「奇妙な方法でないと救えない人はいる」ホドロフスキーのサイコマジック ローチさんの映画レビュー(感想・評価)
奇妙な方法でないと救えない人はいる
ホドロフスキーの芸術は実際に人を救っているらしいとこの映画は伝えている。様々なトラウマを抱えた人々がホドロフスキーの元に相談にやってきて、ホドロフスキー流の演劇的精神療法を施され、トラウマを克服してゆく姿を捕えている。実際に相談者の表情が治療後晴れ渡っているのを見ると、なんとも言えない感動を覚える。

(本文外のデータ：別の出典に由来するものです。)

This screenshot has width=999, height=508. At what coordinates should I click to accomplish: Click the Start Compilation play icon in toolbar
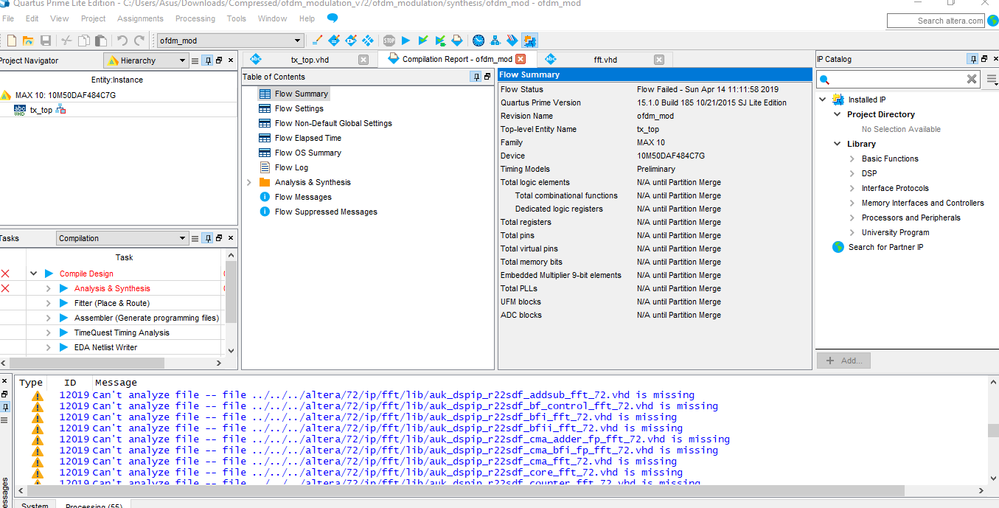coord(406,40)
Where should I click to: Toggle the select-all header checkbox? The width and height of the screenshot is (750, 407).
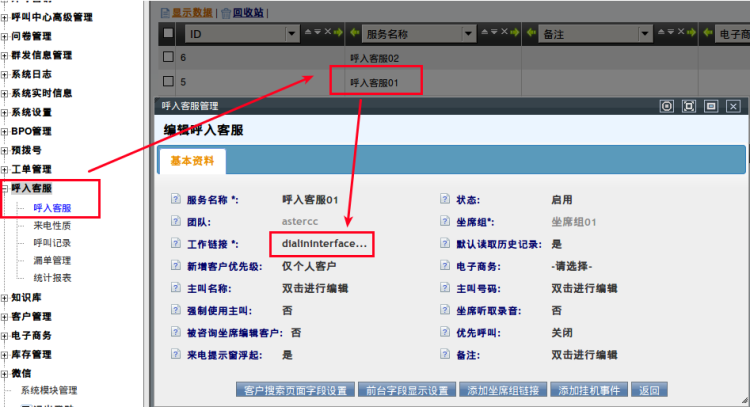(168, 34)
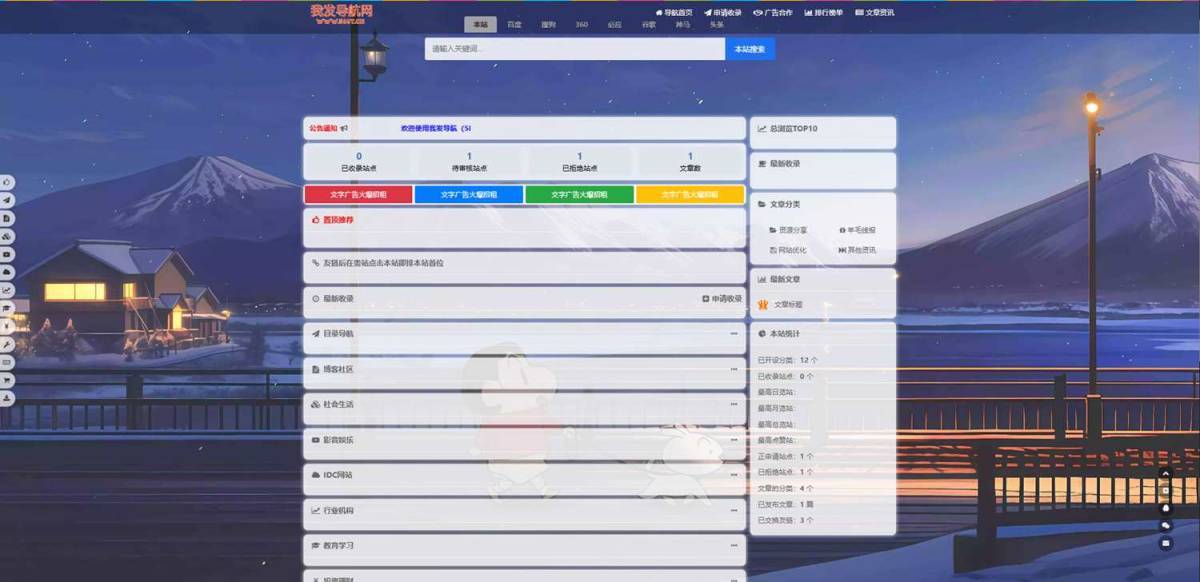Switch to the 百度 search engine tab

[513, 23]
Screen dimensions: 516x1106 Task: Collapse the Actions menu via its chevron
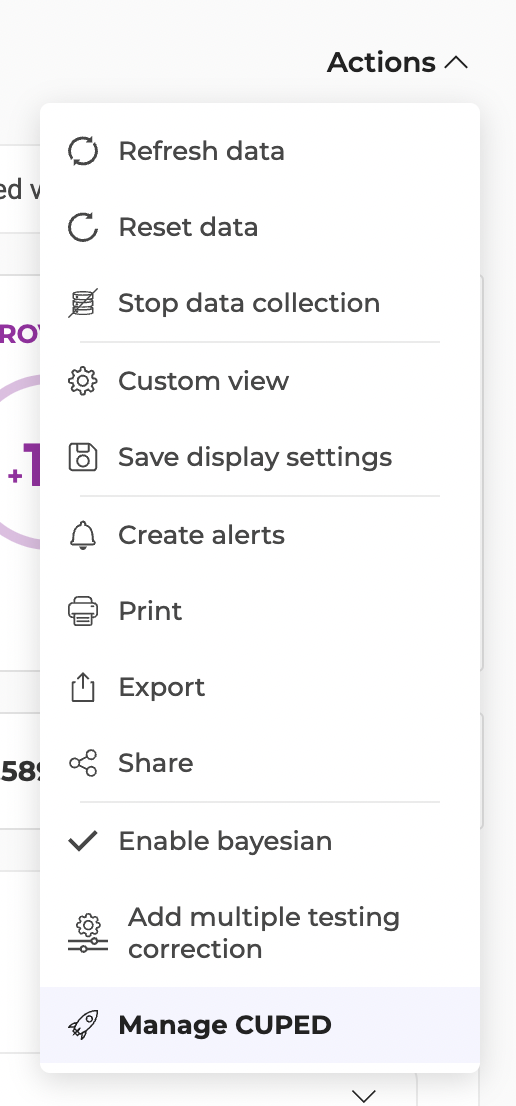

サイコマジックとホドロフスキーが名付けたその精神療法は、これまでに彼が作ってきた映画の内容とも密接に結びついている。彼の創作人生の中で編み出したものであり、これは結果的に治療行為の形を取っているが、創作活動の一種のようだ。一見すると変態的な行為なのだが、そうでなければ救われない人々はこの世界にはたくさんいる。というか、人間とはそういうものなんじゃないかと思う。
しかし、本当にホドロフスキーという人はユニークで底が知れない人だなあと感じる。小綺麗な世の中にまだこういう人が残っているということにすごく希望を感じる。